(ACTIVITY)
Please restate the records below word for word, leaving out every picture.

--- DATA FOR REVIEW ---

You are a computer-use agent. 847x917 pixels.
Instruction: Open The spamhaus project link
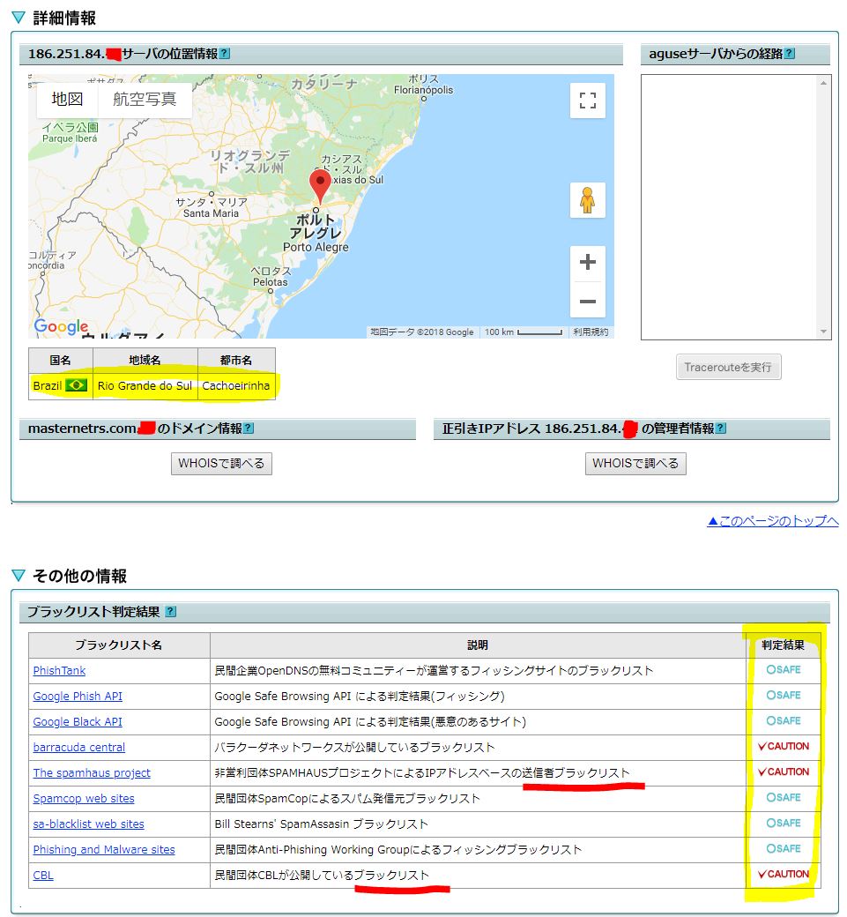(92, 773)
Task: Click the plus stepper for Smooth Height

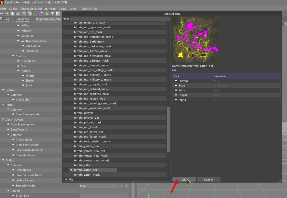Action: pyautogui.click(x=126, y=186)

---

(WRITTEN SOLUTION)
You are a computer-use agent. 847x917 pixels.
Instruction: Open The spamhaus project link
(92, 773)
Task: Click the plus stepper for Smooth Height

Action: pyautogui.click(x=126, y=186)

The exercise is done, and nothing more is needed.